The elements of copying are access and similarity. The plaintiff shows some similarity between the works. Then the plaintiff shows that the defendant should reasonably have had access to the work because the work was on the pop charts. This creates a rebuttable presumption of copying. My question: how would one rebut this presumption?

The large proportion of FOS developers feel it actually anathema to their whole project to charge even a nominal fee for their work.

CheapBytes distributes copies of free operating systems for a fee.

Firstly, the majority of large programs offered for download the company ask to be downloaded either from a FTP mirror or via bit torrent as it doesn't suck the entire bandwidth from their webhosting, slowing the website (which is what the HTTP Protocol is for).

What's the difference between an FTP mirror and an HTTP mirror in this case?

Windows Updates use SUP not HTTP

Google failed me on SUP, but it found Background Intelligent Transfer Service. That uses only 20 percent of bandwidth anyway, and the article is about throttling to 33 percent (or, alternatively, letting HTTP burst to 300 percent).

There are other encoders though that ARE FREE (and Open Source) - ffmpeg is a free encoder much like XVid, and unlike what you seem to think, does not break patents.

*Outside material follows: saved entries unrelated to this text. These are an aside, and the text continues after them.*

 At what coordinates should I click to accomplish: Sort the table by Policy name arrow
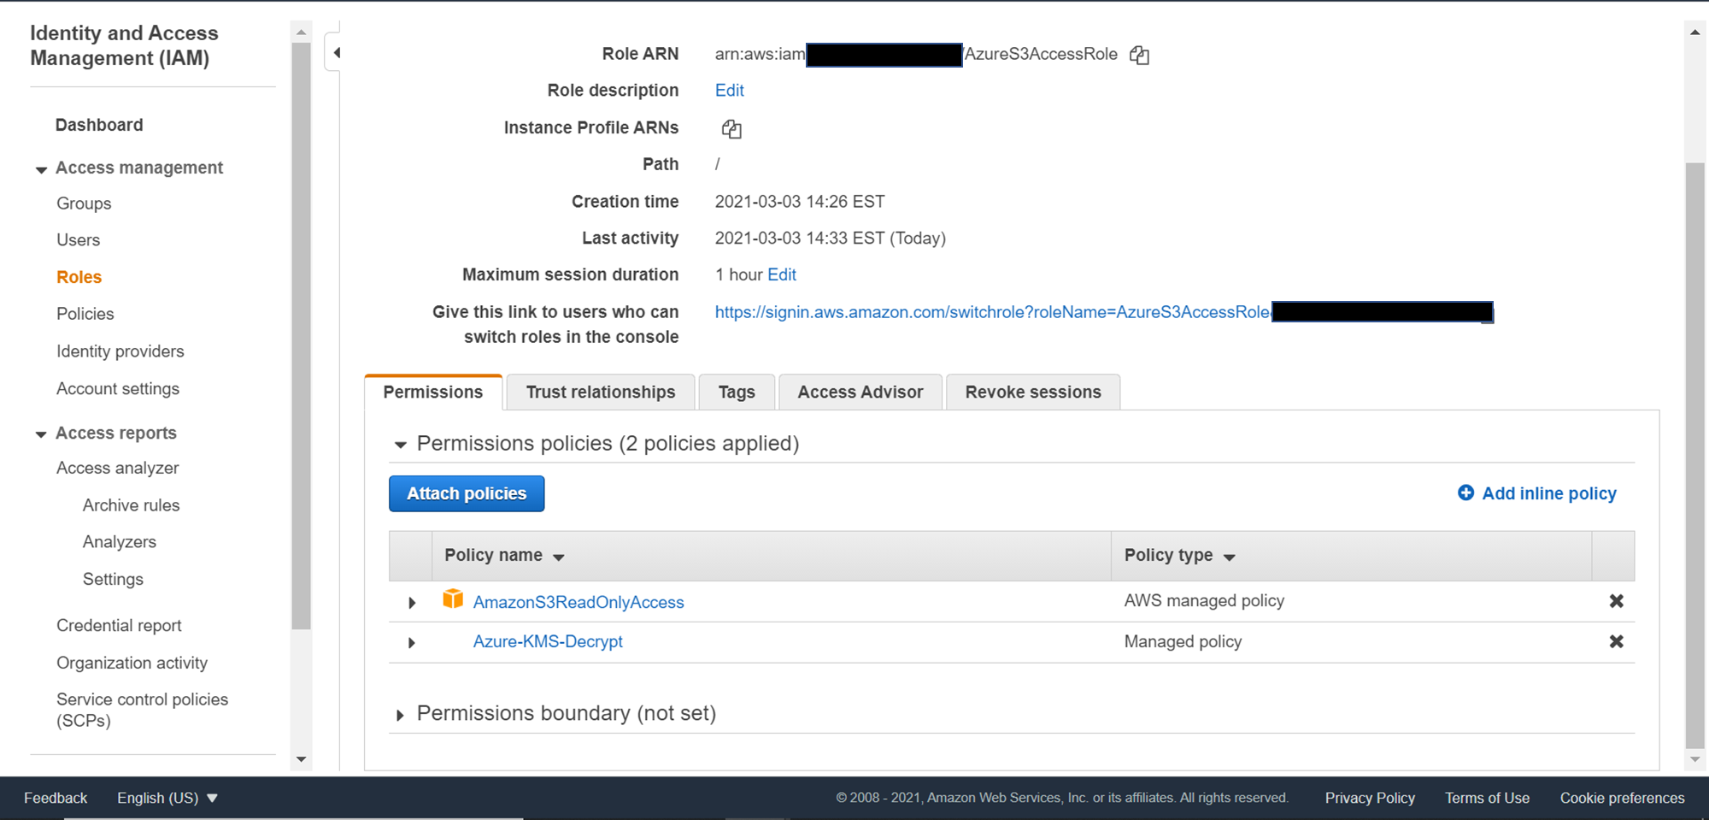point(559,557)
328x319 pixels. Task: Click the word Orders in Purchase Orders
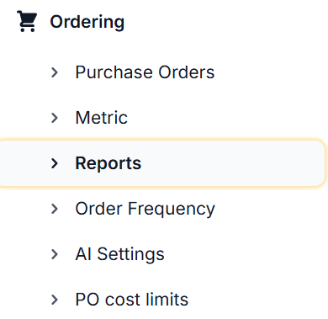coord(187,72)
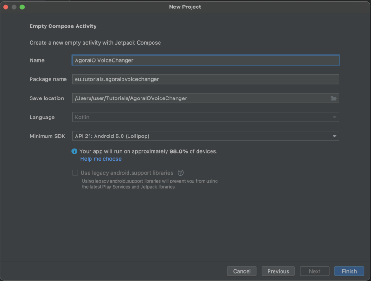This screenshot has height=281, width=371.
Task: Go back with the Previous button
Action: click(x=278, y=271)
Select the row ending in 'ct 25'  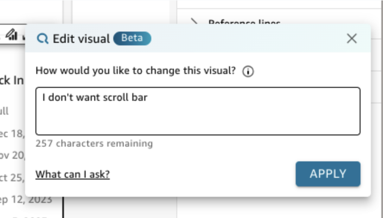tap(12, 177)
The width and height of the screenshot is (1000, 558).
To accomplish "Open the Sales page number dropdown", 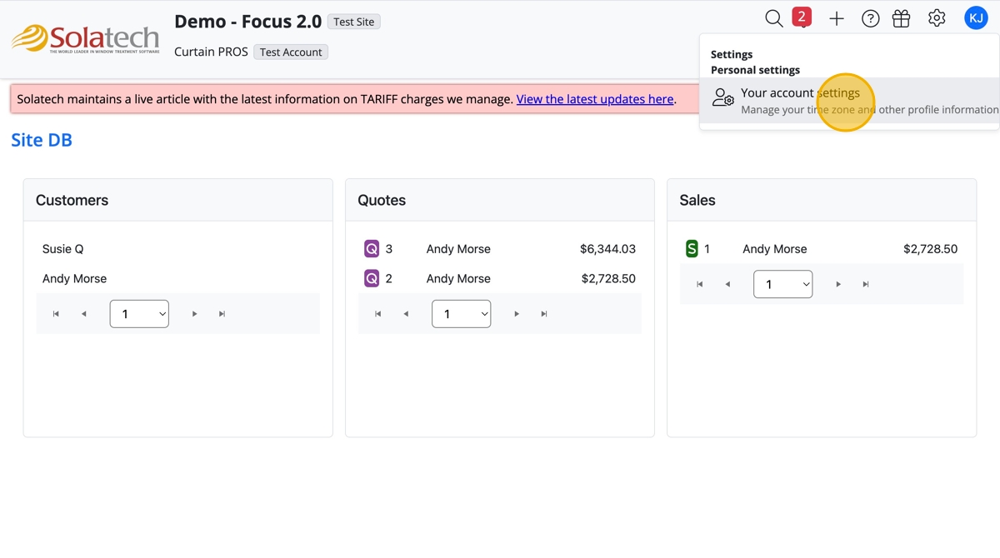I will pyautogui.click(x=783, y=284).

Any encoder for MPEG-4 Part 2 violates U.S. patents if not licensed by MPEG-LA, and as I understand it, MPEG-LA's standard license terms are incompatible with the four freedoms that define free software.

Are you just trying to dictate to EVERYBODY ELSE (your customers or otherwise) how you demand the internet to be used?

Yes, the ISP is trying to do so.

you also obviously have never played an online game.

I have played at least three Nintendo DS games over Nintendo Wi-Fi Connection. Animal Crossing: Wild World copies the map from the server to any client that joins, but that's only 88 KB of data.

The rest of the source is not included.